I may have already introduced my eldest nephew D and if I didn't well, I know who he is so there really isn't any reason to explain all the details. Short version - he was first grandchild in family and for a period of a year, when he was 2-3 years old he and my sister R lived with me. So I am very much closer to him than the other nieces/nephews. Anyway, D is now 20, and evidently not registering for Fall classes at school (my alma mater). This is his second school. Having spent the second semester of his Freshman year on line playing video games rather than attending classes he lost his scholarship to his first college. (which was his second choice because he skipped taking an exam that could have gotten him a four year full scholarship to his initial choice) All of this weighs much more heavily on his Mom and stepdad (and Grandparents, and Uncle) than on him. He is going to be a bass guitar rock god. (as are millions of 20 year olds across this musical wasteland we call (somewhat off key) America). Now he does have talent and I've listened to the band's blog site and they aren't bad and I admittedly don't know the first thing about the music industry. Still, his Mom sees history repeating itself - she dropped out of school to have him- the Grandparents see Richard the Second, the potential reincarnation of Mom's nephew who despite seeming to have everything going his way became a middle aged bum, existing by literally stealing from his Mother and another Aunt until he died at the not nearly ripe old age of 50. While I believe D is naive I do not think he is the thief that Rich I was. I have a tendency to look back on my own college years as one of the two greatest periods of my life and, (in my mind) would not hesitate to change places with him. However if I am honest with myself, and dug deep enough into my closet to find some journals from 1980 I imagine there would be a few entries of longing for something other than Western Civ 102. But I am upset with him. His grandparents are worried, he isn't returning their calls. His Mom has his tag but he won't return her calls, and now he has ignored my call and emails as well. Plus he blew off my birthday (which is all of 4 days after his) so he is not atop my favorite list right now. And yet...

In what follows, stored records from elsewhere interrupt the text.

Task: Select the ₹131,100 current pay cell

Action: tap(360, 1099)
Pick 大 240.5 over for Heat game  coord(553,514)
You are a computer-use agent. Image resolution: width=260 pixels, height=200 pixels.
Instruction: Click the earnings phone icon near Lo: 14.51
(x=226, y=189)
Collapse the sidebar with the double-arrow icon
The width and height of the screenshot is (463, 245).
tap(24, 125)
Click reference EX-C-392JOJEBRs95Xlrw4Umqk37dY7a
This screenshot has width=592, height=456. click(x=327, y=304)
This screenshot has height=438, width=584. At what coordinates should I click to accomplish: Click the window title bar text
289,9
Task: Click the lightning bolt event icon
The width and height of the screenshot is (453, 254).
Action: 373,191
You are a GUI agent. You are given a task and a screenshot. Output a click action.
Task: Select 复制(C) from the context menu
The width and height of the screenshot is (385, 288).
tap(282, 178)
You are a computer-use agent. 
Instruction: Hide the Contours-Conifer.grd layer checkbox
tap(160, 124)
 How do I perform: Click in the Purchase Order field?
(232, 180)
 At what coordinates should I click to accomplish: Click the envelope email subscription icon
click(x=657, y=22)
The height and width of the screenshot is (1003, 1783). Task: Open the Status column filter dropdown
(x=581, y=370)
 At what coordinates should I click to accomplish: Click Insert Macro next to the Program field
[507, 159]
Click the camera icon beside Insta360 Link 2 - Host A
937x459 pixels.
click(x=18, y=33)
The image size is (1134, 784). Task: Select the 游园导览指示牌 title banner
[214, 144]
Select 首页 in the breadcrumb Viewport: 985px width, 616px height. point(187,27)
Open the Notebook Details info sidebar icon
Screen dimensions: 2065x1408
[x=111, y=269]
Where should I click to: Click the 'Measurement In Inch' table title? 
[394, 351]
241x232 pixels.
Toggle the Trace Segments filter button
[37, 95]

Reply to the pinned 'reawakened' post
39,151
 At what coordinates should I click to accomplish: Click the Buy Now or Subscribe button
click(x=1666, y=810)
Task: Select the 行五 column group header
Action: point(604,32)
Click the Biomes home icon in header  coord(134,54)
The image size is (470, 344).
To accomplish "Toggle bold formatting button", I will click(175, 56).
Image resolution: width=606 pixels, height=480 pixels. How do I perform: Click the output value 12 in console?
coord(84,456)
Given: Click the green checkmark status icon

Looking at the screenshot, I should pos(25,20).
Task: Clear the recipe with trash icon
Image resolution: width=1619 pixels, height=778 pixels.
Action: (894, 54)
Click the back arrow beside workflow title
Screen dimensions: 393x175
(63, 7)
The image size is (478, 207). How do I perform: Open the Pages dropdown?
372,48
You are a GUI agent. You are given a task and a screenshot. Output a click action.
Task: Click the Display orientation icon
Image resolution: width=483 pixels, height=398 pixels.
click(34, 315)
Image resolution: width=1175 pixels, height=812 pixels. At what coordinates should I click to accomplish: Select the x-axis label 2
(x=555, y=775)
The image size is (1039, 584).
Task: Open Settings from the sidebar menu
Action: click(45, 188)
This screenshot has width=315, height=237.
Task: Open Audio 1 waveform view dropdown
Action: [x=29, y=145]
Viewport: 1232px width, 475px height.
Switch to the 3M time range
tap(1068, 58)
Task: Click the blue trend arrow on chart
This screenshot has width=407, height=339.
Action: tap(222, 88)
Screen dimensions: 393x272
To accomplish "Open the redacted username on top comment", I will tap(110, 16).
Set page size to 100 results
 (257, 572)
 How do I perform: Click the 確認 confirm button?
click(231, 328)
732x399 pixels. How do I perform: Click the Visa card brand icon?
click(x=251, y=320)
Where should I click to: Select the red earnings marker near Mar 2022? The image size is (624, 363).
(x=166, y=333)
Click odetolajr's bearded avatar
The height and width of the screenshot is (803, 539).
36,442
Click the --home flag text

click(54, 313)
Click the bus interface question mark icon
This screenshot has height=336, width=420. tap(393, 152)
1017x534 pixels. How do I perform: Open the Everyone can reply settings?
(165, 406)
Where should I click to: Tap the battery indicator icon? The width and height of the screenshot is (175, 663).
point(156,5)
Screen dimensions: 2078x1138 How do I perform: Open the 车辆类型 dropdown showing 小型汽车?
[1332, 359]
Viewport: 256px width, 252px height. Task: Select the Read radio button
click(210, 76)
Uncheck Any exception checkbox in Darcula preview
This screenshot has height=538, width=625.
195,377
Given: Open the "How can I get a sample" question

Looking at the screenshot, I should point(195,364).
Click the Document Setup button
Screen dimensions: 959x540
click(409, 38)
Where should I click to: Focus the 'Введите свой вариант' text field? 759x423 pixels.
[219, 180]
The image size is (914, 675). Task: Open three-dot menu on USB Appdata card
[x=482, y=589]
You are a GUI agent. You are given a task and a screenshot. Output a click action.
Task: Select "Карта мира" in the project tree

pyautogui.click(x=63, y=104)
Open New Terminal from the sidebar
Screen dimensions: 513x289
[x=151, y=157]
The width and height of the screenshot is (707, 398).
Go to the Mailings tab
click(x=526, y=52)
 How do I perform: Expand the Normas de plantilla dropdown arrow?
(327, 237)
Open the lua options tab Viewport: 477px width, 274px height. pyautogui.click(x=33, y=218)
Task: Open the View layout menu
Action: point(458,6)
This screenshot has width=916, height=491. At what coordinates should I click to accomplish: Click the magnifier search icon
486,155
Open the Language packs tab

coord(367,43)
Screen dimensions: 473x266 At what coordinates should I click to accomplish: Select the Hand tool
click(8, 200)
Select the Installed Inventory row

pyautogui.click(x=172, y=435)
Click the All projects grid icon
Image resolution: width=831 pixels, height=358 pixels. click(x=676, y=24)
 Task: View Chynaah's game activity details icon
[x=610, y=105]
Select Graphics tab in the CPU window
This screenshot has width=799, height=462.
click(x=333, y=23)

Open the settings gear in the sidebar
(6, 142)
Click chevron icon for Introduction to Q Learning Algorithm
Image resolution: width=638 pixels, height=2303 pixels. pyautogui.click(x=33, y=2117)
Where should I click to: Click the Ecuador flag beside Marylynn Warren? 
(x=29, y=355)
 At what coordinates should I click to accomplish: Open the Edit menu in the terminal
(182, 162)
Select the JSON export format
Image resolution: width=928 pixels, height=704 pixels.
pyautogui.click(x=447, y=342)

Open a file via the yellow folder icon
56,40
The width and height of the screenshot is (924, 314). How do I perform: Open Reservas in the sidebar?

Second random thought - while standing in line with C to buy her son a copy of the book that shall not be named but did involve a line weaving itself through a bookstore at midnight two Fridays ago I happened to pick out a book "Gilead" which I finished tonight. I think it is one of the most beautifully written books I've ever read and until the last few chapters it is a monologue. I may be wrong but I don't recall seeing " " until page 200 and the book isn't much longer than that. It deals with Fathers and Sons, literal Father/Sons as well as figurative Father/Sons. And maybe it was reading the last chapter, &/or having D on my mind, &/or the fact that the sushi bar was playing sad Country Christmas music,&/or the saki sliding so warmly down my throat but as I finished my meal and the book I felt my eyes watering up. The hostess asked if I was okay and I mumbled something about getting too much washabi but everything, the book, my own Dad's age & health, my sister P's health, my being able to see 50 not so far down the road and being childless, and thinking of D all hit me at once. It was beautiful and sorrowful. It was pure me.
Bonus thought -
Later, I ran by the grocery store, got some sliced chicken breast. The btucher immediately began telling me how the music had been so loud earlier that she couldn't hear orders and when she called the manager's office to complain they told her the volume was controlled at some regional office. And how she hadn't been able to reach her pick up truck's engine to put oil in so she had to go across the street and ring the doorbell to get a neighbor to help. But the neighbor was asleep so she called Lucy who called her son and woke him up so he could help her. She had even tried standing on two oil cans. Now this may not be unusual but it strikes C as bizarre when I tell her that at times people, who I have never met suddenly want to tell me some part of their life. Personally I find it reassuring. I'd like to think it indicates I do have some redemable value (which gets back to the book). Earlier this weekend the lady in front of me at the 7/11 told me she knew she was too old to start over but she had put up with him for too long and felt she deserved better. I hope she did leave him.
I hope D makes it big, but also wish he'd finish school first. There isn't a law that Rock Gods can't be 22 and have a degree under their belt. Mainly I want him happy, safe, healthy.